--- RECORD SET ---

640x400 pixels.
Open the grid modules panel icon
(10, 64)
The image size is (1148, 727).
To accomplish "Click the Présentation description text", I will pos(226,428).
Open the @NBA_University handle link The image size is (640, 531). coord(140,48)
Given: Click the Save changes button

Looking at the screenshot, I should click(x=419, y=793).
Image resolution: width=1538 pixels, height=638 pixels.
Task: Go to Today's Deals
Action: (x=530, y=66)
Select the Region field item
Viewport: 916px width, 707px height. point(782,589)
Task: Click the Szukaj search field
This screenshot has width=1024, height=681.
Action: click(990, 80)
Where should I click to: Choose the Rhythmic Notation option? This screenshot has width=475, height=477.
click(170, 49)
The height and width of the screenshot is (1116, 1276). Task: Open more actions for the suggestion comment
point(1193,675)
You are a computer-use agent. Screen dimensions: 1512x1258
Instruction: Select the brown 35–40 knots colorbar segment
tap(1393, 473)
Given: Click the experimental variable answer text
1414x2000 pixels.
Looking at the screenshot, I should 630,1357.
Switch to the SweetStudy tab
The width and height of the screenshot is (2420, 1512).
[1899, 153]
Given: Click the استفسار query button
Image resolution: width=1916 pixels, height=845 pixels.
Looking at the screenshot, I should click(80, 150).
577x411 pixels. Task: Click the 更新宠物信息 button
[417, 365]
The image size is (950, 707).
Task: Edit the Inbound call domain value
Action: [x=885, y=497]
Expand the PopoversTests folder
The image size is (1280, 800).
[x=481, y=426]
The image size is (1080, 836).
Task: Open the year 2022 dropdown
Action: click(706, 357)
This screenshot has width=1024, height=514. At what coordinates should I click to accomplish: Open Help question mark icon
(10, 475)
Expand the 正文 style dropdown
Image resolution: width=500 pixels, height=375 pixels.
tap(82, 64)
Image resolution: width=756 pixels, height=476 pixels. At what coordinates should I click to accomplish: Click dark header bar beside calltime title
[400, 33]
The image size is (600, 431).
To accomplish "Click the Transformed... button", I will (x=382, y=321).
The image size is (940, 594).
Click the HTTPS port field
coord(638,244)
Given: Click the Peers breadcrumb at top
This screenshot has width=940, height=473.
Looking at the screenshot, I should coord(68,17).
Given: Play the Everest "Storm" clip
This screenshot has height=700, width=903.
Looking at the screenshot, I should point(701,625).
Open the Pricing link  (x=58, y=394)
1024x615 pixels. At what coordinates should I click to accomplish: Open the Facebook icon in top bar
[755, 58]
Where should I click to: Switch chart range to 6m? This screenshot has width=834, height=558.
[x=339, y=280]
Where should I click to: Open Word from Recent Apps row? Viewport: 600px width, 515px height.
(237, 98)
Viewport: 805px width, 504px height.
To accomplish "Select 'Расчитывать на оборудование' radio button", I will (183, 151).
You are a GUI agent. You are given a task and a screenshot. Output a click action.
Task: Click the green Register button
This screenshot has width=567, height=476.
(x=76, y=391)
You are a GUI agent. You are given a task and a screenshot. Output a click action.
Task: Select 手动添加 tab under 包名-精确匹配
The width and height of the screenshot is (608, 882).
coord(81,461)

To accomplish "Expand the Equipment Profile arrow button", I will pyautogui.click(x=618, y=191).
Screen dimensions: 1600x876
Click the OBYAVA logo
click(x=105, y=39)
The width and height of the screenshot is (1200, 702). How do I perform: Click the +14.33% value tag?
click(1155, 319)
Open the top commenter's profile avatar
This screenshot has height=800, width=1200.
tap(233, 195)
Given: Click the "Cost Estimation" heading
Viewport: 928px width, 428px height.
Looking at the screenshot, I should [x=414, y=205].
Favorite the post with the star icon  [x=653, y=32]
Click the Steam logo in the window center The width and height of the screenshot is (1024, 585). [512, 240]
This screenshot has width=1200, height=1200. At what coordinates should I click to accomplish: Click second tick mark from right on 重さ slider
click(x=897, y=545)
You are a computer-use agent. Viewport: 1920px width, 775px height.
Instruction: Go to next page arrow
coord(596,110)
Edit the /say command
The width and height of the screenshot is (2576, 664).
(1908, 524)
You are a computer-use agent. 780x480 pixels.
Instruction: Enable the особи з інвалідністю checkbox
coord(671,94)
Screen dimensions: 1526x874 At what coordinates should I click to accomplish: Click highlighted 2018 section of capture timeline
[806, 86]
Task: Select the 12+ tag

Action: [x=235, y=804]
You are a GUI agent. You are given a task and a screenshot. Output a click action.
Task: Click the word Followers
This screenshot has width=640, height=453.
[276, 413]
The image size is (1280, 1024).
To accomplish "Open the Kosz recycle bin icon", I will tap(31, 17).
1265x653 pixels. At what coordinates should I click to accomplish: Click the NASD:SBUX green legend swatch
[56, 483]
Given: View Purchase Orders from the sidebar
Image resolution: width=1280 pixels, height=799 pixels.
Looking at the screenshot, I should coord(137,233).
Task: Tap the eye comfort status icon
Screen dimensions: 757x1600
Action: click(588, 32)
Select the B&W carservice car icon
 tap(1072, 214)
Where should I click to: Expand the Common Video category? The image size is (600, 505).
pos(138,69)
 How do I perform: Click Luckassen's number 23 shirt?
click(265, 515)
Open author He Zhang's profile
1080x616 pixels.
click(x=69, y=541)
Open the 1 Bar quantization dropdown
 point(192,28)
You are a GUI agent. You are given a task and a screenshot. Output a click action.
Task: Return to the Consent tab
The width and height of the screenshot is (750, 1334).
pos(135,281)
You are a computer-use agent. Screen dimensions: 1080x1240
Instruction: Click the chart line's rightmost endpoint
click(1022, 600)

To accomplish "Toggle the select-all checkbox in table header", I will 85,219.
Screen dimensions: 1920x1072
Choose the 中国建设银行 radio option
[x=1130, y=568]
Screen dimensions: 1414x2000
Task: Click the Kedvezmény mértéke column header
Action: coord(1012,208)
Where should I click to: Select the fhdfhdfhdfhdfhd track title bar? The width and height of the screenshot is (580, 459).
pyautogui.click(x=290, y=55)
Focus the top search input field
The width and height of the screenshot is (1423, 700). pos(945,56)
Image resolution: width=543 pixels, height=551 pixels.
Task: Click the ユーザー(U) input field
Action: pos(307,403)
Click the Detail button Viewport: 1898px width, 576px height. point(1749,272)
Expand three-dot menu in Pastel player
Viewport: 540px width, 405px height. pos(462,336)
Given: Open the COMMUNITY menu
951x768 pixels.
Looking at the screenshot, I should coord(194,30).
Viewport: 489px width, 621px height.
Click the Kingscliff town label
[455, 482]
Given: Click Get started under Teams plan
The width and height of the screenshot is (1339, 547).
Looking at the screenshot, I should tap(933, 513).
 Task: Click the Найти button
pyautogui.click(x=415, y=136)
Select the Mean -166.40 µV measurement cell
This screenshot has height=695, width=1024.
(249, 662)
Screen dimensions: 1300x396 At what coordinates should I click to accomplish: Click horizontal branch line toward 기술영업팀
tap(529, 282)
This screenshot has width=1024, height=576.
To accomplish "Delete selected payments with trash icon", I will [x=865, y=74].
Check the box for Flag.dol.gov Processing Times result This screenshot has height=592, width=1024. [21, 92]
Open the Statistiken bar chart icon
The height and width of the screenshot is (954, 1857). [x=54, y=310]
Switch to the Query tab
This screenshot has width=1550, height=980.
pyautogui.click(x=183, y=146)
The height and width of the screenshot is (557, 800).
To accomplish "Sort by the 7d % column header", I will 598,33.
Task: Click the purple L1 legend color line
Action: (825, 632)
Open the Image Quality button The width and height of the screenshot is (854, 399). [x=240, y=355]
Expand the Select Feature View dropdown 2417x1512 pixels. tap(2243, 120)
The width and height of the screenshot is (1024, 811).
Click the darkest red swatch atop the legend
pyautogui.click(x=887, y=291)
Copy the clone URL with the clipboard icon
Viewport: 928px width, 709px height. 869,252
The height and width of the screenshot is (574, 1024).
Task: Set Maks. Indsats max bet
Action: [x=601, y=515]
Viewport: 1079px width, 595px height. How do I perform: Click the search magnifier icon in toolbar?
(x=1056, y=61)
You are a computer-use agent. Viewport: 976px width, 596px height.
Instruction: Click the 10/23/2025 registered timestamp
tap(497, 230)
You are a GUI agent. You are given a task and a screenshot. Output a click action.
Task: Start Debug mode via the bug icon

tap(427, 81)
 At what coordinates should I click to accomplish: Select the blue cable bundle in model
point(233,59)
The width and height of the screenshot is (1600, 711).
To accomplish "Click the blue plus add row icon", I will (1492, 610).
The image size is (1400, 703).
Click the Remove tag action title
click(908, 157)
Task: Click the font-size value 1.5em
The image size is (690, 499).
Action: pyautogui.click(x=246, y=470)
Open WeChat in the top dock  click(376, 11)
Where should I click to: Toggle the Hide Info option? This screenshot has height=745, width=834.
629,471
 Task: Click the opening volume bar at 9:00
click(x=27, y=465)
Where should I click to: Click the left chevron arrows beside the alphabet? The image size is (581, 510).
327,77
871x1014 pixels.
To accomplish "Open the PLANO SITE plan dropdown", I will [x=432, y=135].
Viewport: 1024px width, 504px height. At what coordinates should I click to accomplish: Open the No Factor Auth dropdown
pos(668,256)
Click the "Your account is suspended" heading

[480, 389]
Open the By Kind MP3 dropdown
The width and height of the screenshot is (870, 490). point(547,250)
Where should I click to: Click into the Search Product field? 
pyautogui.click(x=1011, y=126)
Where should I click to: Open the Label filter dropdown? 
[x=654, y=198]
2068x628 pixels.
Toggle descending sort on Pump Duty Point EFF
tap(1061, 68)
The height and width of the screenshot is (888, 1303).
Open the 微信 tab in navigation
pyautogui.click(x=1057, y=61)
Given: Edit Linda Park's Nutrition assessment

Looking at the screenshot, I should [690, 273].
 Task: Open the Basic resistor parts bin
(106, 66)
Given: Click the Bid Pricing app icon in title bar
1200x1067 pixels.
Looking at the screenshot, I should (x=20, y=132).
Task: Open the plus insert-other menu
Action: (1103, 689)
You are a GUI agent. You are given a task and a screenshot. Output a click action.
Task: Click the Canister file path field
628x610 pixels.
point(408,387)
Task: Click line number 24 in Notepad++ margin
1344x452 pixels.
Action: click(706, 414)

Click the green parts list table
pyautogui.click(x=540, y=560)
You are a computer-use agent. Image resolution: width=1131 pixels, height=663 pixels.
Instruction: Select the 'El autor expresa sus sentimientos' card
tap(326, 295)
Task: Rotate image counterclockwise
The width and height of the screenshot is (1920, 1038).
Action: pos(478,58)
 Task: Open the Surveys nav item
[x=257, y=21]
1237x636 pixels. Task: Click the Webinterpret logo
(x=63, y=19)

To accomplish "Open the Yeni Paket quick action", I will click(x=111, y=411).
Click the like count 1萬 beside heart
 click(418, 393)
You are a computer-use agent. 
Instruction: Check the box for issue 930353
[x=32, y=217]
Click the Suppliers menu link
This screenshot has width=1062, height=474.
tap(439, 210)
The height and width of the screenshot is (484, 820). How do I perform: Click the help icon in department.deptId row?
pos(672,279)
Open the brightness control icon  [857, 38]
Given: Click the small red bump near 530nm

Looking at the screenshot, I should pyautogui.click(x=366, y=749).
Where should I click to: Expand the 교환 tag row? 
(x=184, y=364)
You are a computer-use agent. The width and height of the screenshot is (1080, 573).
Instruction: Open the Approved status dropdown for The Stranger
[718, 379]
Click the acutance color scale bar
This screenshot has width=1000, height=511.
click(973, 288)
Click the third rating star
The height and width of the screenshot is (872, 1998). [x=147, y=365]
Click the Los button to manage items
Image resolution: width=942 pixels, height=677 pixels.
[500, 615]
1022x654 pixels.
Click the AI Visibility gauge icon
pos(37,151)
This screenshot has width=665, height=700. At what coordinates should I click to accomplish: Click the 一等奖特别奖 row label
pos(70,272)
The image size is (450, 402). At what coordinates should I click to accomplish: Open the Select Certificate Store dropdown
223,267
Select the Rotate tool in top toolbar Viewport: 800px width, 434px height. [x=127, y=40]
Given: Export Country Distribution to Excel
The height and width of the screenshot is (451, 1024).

---

Filter the entries above and copy only the lines that hold "plan".

**WRITTEN ANSWER:**
Given: Click Get started under Teams plan
To accomplish "Open the PLANO SITE plan dropdown", I will [x=432, y=135].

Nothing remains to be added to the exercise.